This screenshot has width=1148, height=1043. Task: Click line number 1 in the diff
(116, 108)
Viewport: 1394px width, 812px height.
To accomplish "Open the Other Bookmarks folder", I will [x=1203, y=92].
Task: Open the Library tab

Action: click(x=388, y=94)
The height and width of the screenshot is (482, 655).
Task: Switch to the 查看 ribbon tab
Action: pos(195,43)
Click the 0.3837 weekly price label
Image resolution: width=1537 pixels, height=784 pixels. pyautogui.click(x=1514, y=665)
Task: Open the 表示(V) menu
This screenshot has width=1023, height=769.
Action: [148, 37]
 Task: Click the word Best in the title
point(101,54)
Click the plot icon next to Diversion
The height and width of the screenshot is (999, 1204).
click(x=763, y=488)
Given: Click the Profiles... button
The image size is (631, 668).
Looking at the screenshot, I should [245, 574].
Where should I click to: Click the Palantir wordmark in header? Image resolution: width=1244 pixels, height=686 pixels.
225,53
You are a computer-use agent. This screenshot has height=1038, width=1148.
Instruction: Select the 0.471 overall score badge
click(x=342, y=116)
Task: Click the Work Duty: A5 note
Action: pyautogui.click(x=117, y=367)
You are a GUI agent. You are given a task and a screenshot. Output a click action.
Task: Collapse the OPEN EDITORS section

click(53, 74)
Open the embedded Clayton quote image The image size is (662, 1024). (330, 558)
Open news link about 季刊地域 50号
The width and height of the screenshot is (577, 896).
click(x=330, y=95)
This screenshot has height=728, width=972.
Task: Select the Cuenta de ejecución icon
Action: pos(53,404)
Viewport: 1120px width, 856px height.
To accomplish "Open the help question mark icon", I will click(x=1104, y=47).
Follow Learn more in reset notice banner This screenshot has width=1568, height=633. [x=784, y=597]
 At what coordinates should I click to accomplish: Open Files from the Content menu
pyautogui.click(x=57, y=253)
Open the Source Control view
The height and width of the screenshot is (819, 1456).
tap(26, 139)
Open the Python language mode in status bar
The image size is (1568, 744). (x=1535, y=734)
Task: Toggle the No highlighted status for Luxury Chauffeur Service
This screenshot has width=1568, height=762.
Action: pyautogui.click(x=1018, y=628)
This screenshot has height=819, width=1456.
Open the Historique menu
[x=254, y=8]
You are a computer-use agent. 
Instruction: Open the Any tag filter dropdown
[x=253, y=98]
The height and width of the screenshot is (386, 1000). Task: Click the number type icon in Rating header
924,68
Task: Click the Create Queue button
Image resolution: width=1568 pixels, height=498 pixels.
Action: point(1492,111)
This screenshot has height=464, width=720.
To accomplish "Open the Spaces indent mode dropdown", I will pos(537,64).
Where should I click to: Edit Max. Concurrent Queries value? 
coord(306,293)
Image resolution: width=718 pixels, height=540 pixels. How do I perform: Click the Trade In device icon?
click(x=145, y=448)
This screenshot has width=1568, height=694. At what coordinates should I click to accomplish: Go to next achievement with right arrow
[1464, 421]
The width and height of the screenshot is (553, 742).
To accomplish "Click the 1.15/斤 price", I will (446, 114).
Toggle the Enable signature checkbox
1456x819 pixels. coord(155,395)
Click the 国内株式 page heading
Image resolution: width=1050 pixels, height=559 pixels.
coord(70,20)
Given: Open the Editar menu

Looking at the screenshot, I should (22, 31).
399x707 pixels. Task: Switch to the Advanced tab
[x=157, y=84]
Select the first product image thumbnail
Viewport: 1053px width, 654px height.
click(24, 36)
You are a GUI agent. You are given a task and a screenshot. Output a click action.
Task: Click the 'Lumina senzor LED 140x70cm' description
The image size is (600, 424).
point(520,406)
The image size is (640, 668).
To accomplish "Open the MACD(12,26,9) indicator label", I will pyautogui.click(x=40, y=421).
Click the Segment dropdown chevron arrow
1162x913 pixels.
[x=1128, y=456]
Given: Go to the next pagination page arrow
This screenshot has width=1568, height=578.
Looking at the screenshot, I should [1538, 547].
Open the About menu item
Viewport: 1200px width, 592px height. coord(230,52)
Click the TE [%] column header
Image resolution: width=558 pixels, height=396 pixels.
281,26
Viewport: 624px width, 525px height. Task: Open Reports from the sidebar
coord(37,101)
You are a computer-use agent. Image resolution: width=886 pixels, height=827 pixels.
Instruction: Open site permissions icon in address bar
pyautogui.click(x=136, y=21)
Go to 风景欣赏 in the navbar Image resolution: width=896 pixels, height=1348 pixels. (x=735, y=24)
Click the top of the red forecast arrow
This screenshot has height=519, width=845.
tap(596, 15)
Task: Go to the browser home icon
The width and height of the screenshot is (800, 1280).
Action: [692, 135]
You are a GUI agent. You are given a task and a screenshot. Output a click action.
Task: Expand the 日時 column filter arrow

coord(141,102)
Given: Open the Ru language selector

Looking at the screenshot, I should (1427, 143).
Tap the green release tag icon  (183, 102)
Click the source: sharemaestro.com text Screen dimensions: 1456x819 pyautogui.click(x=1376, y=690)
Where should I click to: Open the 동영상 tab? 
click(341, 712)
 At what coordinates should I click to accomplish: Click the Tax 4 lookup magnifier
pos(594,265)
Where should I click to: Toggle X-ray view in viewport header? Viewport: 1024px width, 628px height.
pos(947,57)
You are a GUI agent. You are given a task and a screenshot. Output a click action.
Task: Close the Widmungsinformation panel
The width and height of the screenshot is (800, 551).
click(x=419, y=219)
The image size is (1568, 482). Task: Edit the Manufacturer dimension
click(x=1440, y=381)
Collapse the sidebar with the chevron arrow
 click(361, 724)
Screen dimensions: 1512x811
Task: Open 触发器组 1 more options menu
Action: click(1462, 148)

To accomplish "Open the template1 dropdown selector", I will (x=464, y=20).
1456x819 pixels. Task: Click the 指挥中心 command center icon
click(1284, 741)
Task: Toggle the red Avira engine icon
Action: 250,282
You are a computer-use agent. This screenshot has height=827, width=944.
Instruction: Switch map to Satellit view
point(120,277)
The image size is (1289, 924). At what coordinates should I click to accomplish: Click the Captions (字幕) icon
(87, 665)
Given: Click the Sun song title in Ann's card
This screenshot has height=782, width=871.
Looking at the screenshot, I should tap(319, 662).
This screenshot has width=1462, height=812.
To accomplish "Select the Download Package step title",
_ _ _
Rescale the rows between the line holding "Task: Click the Create Queue button" and the line holding "coord(306,293)", inclusive, and give those lines again, requests included. Multiply every click coordinate in the answers by 0.9 and round to whole numbers, with halves rounded up.

COMPLETE OUTPUT.
Task: Click the Create Queue button
Image resolution: width=1568 pixels, height=498 pixels.
Action: point(1343,100)
This screenshot has height=464, width=720.
To accomplish "Open the Spaces indent mode dropdown", I will pos(483,58).
Where should I click to: Edit Max. Concurrent Queries value? 
coord(275,264)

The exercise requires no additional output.